Modern data centers deploy a bunch of racks, each rack having monolithic servers. The essential organization of a monolithic server has a motherboard which hosts a processor, memory and some storage devices and we run a OS or hypervisor on top of it. The monolithic server has been a unit of deployment in DCs for decades.
Can it still satisfy all DC needs?
Resource Allocation In case of monolithic free CPU and memory resources in different servers might not fit the required CPU and memory resources for a specific job. To schedule it, we have to find a server that can provide both enough CPU and enough memory. In general, monolithic servers make “resource packing” difficult.
Heterogeneity More heterogeneous hardware like FPGA, TPU, NVM are making their way into DCs. Unfortunately most existing servers are not planned beforehand - there might be no extra PCI slots for the extra devices.
Elasticity It is hard to add, remove or reconfigure devices after the service has been deployed.
Fault Tolerance Monolithic servers have coarse-grained failure domains. Whenever we have CPU or memory controller failure, it means the whole server is down though the other components are still working properly.
How to improve resource utilization, elasticity, heterogeneity and fault tolerance?
We need to go beyond physical server boundary. This approach is called Hardware Resource Disaggregation: breaking monolithic servers into network-attached, independent hardware components. We break a server into multiple hardware components - each component has it’s own controller and it’s own network interface and each one can run on it’s own and talk to each other through network.
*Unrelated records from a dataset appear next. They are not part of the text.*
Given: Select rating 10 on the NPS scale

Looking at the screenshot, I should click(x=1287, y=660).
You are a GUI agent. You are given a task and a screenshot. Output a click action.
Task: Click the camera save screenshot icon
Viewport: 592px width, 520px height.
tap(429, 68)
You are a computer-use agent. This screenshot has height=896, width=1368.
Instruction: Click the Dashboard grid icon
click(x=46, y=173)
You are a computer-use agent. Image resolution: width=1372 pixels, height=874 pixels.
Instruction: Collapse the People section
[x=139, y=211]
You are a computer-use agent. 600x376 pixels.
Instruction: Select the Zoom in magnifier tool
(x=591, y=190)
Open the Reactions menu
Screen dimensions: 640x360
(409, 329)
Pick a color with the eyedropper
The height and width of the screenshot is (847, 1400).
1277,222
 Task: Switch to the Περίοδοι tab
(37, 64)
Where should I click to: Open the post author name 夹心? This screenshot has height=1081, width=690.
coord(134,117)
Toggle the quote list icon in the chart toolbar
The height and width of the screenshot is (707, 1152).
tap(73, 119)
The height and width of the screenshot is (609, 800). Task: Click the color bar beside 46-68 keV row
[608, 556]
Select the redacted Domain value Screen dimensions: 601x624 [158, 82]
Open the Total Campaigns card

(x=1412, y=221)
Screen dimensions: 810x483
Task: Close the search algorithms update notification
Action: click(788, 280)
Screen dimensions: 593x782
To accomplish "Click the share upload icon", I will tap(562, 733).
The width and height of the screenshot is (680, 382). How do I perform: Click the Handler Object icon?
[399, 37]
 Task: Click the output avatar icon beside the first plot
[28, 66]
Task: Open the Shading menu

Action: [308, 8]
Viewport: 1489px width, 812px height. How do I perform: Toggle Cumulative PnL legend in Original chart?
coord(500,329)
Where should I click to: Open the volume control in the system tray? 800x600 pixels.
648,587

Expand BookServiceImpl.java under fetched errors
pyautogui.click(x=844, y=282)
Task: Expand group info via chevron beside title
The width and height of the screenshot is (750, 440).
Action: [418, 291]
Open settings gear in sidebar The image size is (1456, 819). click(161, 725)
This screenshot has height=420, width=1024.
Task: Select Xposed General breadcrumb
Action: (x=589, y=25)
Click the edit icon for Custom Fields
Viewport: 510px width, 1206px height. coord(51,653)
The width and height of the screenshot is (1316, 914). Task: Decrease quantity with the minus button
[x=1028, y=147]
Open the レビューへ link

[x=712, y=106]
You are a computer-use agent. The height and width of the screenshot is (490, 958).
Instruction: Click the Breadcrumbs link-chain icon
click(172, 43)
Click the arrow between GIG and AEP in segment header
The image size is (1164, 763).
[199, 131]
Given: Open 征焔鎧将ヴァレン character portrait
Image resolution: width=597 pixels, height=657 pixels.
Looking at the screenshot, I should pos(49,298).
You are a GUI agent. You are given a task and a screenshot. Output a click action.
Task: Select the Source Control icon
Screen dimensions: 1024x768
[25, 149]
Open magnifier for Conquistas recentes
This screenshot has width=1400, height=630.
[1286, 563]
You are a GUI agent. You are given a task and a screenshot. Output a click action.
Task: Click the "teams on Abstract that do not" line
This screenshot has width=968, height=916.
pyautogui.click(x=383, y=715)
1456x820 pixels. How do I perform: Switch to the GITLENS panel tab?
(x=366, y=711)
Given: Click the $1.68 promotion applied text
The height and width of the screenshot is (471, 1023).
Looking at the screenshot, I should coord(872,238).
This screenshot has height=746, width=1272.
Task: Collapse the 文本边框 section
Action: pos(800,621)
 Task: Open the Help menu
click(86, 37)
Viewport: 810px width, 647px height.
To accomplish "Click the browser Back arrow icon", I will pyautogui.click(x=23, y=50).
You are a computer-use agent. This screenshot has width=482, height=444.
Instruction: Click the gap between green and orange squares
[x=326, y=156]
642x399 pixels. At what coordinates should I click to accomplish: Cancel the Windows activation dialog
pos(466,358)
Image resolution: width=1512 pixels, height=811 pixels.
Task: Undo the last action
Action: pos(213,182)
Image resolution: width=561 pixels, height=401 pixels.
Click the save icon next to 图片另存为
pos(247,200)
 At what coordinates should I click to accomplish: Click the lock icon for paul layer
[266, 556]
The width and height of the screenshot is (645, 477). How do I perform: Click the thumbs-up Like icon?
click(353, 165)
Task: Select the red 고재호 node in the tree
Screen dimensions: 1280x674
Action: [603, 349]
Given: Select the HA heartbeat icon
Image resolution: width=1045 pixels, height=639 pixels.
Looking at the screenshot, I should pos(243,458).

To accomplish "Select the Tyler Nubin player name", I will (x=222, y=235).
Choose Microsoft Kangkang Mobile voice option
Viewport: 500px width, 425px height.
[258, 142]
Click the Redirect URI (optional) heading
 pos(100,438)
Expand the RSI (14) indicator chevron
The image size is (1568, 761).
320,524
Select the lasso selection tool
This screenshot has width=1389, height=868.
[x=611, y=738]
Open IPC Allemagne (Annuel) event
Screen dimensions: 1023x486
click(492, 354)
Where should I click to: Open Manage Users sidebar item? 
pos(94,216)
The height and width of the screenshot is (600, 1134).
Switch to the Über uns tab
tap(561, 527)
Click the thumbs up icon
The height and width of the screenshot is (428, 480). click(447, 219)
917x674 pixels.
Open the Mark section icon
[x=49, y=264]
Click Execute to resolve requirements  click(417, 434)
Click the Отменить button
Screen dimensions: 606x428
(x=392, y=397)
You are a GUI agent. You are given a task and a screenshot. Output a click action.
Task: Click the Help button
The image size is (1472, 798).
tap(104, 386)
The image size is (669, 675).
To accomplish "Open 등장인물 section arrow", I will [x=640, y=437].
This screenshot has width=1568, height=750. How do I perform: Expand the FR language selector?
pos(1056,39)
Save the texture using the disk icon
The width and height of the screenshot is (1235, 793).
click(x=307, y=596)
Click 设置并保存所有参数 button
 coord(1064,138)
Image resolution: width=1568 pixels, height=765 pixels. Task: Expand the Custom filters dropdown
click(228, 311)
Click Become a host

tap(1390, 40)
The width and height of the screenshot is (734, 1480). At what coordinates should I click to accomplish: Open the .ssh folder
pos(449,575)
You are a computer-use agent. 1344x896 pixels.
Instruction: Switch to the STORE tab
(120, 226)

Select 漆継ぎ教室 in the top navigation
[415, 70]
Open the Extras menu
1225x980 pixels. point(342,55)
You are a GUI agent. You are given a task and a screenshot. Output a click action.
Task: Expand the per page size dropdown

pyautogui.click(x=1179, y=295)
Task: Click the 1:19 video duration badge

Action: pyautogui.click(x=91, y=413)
This disaggregated architecture will solve the limitations mentioned above & meet future applications and hardware needs.
Is it feasible to build a disaggregated data center currently? It is possible because of several recent trends:
Network is faster. For e.g., InfiniBand can already provide 200 Gbps bandwidth, 600 ns latency. Optical Fabric can even reach 400 Gbps bandwidth, and 100 ns latency. So, the cost of accessing remote resource is not that high.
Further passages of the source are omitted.